Also on hand, in interview segments with the filmmaker, is composer John Cage, whose revolutionary musical ideas strongly influenced de Antonio's work; and de Antonio's wife, who chats with her husband while giving him a living-room haircut. The movie is quirky and eccentric much of the time, and its use of Cage's radical ``indeterminacy'' principles isn't always successful or even sensible. Yet the film as whole remains a lively, plucky, argumentative affair that never hestitates to raise a political ruckus. For people who enjoy a good polemic now and then - less polished than ``The Thin Blue Line'' but almost as funny as ``Roger & Me,'' to make a couple of comparisons with other recent documentaries - it's a treasure.

I'm less enthusiastic about another new documentary, ``In the Blood,'' because I'm no friend of hunting, which is the subject of the picture. It was directed by George Butler, who also made the ``Pumping Iron'' films about weightlifting. (They also left me fairly cold in their day.) It shows an African safari that includes Mr. Butler, his movie camera, and his 13-year-old son, who's hoping to make his first big-game kill. Also on the expedition are some family friends and a couple of Theodore Roosevelt's descendants, who never cease reminding us what an enthusiastic hunter the original TR was.

The movie's frequent invocations of President Roosevelt are a clue to its pro-hunting tactics. Another is the way the film revolves around Butler's young son, who also provides the narration. Like the manipulative commercials for the National Rifle Association that show up so often on television, the movie tries relentlessly to convey ideas of ``family values'' and ``conservation'' and ``our natural heritage,'' while its real intention is to celebrate guns and the macho charge of stalking a prey. I mean macho, too - there's scarcely a woman in sight during the film.

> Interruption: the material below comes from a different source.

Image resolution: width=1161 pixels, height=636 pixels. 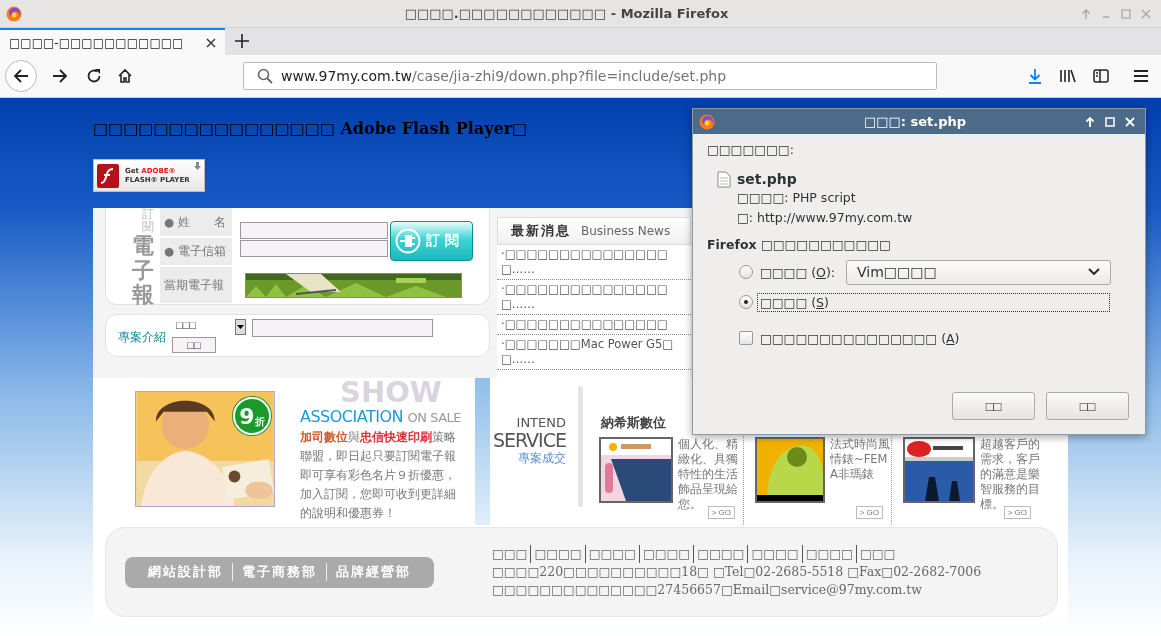 I want to click on plug-icon, so click(x=408, y=241).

``In the Blood'' is relatively tasteful in its view of hunting. It doesn't make us look at much bloodshed, and it talks a lot about conservation, which is always a good thing to promote. It shows its true colors at the climax, though, when the boy shoots his first animal and touches off a barbaric ritual, complete with an older friend smearing blood on his face and congratulating him on his ``first blood'' experience. (``First Blood'' was the title of the first Rambo movie, of course, which touched off its own spate of barbarism in the form of sequels.) Family values and our natural heritage are wonderful, but they're not what this picture is really about. It's about killing. And there's too much of that in the movies already.